Wieczór otworzyła reprezentacja Polski, czyli HEATSEEKER oraz SANITY CONTROL. Pierwsza ekipa zaserwowała oldschoolowy hardcore punk wypełniony wściekłozą i sentymentem wczesnych lat 80-tych. Z drugim supportem pozostaliśmy w tej samej dekadzie, choć już kilka lat później, kiedy pojęcie “hardcore” częściej niż z “punk” łączyło się z “thrash”.

Połączone wpływy i klimat polskiej rozgrzewki doskonale wprowadził w nastrój spotkania z zespołem odbijającym się jak pinball między hardcorem, punkiem i thrashem.

Opisywanie koncertów hardcore’owych często zawiera się w opisie szaleństwa wypełaniającego klub i opętującego zespół i widownię: tak jak dekady temu D.R.I. pędziło przed siebie w radosnym szaleństwie i tempie deskorolki, tak i teraz łomoczą niestrudzenie. Nawet jeśli czasem ucierpiała precyzja grania i w (naj)szybszych fragmentach muzycy się rozmijali, to i tak dobrze było usłyszeć smakołyki ze spiżarni crosser thrashu, jak choćby “Acid Rain“, “Violent Pacification“, “Thrashard” czy “Abduction” i “Beneath the Wheel“.

Dodatkową gwiazdą wieczoru, jakże odpowiednią do okoliczności, była extremalna temperatura zamknięta z publiką w wyprzedanym klubie – nie przeszkadzała hardcore’owej gwardii szaleć pod sceną, a wręcz atmosfera gęstniała z kolejnym kołowrotkiem pod sceną. Innym cichymi bohaterami koncertu byli… sentyment i metryka! Koncert zebrał ludzi dorastających muzycznie razem z zespołem i jego muzyką zaklętą na taśmach magnetofonowych zdartych kolejnymi przegrywkami – a jednak “weterani” na widowni potrafili wykrzesać tyle energii, co “dinozaury” na scenie.

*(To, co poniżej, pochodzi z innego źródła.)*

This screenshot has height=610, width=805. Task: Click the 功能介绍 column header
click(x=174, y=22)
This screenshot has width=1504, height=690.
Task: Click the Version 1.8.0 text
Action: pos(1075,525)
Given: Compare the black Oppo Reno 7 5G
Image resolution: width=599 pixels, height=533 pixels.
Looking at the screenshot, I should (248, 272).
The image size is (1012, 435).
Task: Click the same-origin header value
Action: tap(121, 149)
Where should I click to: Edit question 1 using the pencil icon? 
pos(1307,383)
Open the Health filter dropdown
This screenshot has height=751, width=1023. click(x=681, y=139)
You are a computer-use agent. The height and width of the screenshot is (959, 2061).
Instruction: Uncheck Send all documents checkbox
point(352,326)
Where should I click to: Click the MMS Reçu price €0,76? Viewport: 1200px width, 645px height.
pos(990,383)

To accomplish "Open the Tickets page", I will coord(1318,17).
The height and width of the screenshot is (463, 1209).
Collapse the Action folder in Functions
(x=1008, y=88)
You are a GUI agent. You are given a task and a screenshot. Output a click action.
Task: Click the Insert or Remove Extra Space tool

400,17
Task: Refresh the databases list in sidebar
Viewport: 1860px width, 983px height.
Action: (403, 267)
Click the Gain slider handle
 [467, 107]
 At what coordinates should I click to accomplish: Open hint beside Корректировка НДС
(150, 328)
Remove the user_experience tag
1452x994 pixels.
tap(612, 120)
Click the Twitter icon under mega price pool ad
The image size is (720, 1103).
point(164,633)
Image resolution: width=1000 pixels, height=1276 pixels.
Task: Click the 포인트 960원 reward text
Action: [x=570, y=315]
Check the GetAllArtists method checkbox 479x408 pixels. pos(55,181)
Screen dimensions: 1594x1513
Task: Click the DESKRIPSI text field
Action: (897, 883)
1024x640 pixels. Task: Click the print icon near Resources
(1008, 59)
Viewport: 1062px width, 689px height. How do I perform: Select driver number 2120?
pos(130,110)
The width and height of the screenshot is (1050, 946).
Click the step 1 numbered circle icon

Kondycja zespołu została stwierdzona, teraz pozostaje czekać na nowe wydawnictwo!!

Qstosz Dawid Odija

Dodaj komentarz

Twój adres email nie zostanie opublikowany. Pola, których wypełnienie jest wymagane, są oznaczone symbolem *

Copyright © 2022 | Strefa Music Art | Realizacja: Studio Graficzne 702

error: Zabezpieczone!!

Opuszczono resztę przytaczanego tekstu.